Monday, June 21, 2010

Two flats, two apologies, and one close call

On Bike-To-Work Day last month I biked to work and most of the way back. I would've biked the entire 45-mile round trip except that I got a flat tire about halfway to work, which made me late, which made me stay later at the office, which made me have to piggyback on a bus for part of the way home at an hour early enough for our family's evening plans to stay on track.

Otherwise, Bike-To-Work Day was as fun as it is every year, though a bit chillier and wetter. I stopped at three commute stations along the way and got some of the usual swag and registered for the usual giveaways that I won't win. I missed Mayor McGinn's ride to downtown from the Fremont Bridge by a few minutes, but no big deal -- at that point I still had a long way to ride and more swag to pick up along the way.

My flat was due to a tire failure; a belt in my tire snapped, with one end of a metal wire then protruding into the tube and the other out through the tire. I had a patch kit and all the tools I would've needed to patch the tube, but I went flat right at the Tukwila Park and Ride, and decided the better course was to ride the bus from there to within half a mile of my office, and in the afternoon see about heading to REI for replacement items -- tube and tire. Which made me late getting home, as previously mentioned. Not the best Bike-To-Work Day I've had, but not too bad. I ended up riding my bike about 27 miles on my commute that day.

The following Monday I biked to work again, on my road bike this time, and sure enough I got another flat. Unfortunately I left my frame pump on the other bike, and so I had to rely on the kindness of strangers to finish my morning commute. Fortunately this was not in short supply, and not long after I started taking my bike apart in some unknown company's parking lot right off the sidewalk, a woman drove in, asked if I needed help, and when I said I needed a pump, she brought me inside and introduced me to another bicyclist there who had one. Turns out the unknown company was a Parks & Recreation office, which seemed highly appropriate. Many thanks again to all our Parks & Rec employees and all the great work they do!

2-3 miles further down the road in South Park I had one of the closest calls I've ever had on a bike. I was cruising along a wide, quiet residential street when a medium commercial truck pulled up to an intersection a little ahead of me -- he had a stop sign and I didn't. The driver didn't see me and pulled out to make a left turn in front of me. I hit the brakes immediately and started a guttural shout that began rising in pitch: "aaaaAAHHHH!"

About the time I reached the front of his vehicle, dodging into the oncoming lane to postpone it the collision, I'd slowed to walking speed but the driver would've hit me if he hadn't finally seen me or heard me, or used whatever sense he finally used to tip himself off to my presence. I stopped a car length away, seething.
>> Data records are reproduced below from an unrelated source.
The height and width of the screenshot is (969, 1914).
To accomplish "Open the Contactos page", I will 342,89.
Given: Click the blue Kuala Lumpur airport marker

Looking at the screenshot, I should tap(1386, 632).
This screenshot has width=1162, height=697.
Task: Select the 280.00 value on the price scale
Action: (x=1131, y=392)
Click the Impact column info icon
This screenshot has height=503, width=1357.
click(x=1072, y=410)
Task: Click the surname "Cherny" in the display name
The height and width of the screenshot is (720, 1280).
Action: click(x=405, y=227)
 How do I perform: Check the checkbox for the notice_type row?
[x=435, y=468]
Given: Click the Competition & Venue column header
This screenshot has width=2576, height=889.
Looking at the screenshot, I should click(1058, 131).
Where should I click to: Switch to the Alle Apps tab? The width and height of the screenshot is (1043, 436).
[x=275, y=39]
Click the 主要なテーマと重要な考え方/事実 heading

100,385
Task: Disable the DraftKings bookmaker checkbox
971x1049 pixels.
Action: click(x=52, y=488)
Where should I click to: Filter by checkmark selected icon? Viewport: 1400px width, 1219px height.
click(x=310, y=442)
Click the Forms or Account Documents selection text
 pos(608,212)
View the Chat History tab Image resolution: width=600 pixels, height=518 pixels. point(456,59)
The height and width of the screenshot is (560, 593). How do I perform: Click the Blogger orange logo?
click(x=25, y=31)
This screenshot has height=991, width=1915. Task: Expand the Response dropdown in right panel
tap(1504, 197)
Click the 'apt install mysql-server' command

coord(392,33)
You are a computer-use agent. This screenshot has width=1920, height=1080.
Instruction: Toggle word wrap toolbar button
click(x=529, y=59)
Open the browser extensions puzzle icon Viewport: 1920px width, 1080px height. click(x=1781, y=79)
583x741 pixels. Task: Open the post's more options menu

The driver seemed amused, sharing grins with his passenger. "I didn't see you, sorry," he said.

I could've given him an earful at this point, telling him to watch for all road users and not just the ones that could damage his truck or threaten his own life, but said only "Be careful." And I hope he does.

Another few miles down the road, along the Green River Trail in Tukwila, approaching the same Park & Ride where I'd gotten my flat the previous work day, there was a Parks & Rec truck sitting in the middle of the trail, taking up nearly the entire path. As I wasn't able to see anyone and there was space behind the truck for someone to pop out, I dismounted and walked the bike past it. Sure enough, the driver was behind it. He apologized, pointing to a graffiti-ed warning sign on a pole. "Sorry about that," he said, meaning he was sorry for taking up the whole trail with his truck.

"No problem," I said. "Have a great week." And I hope he did.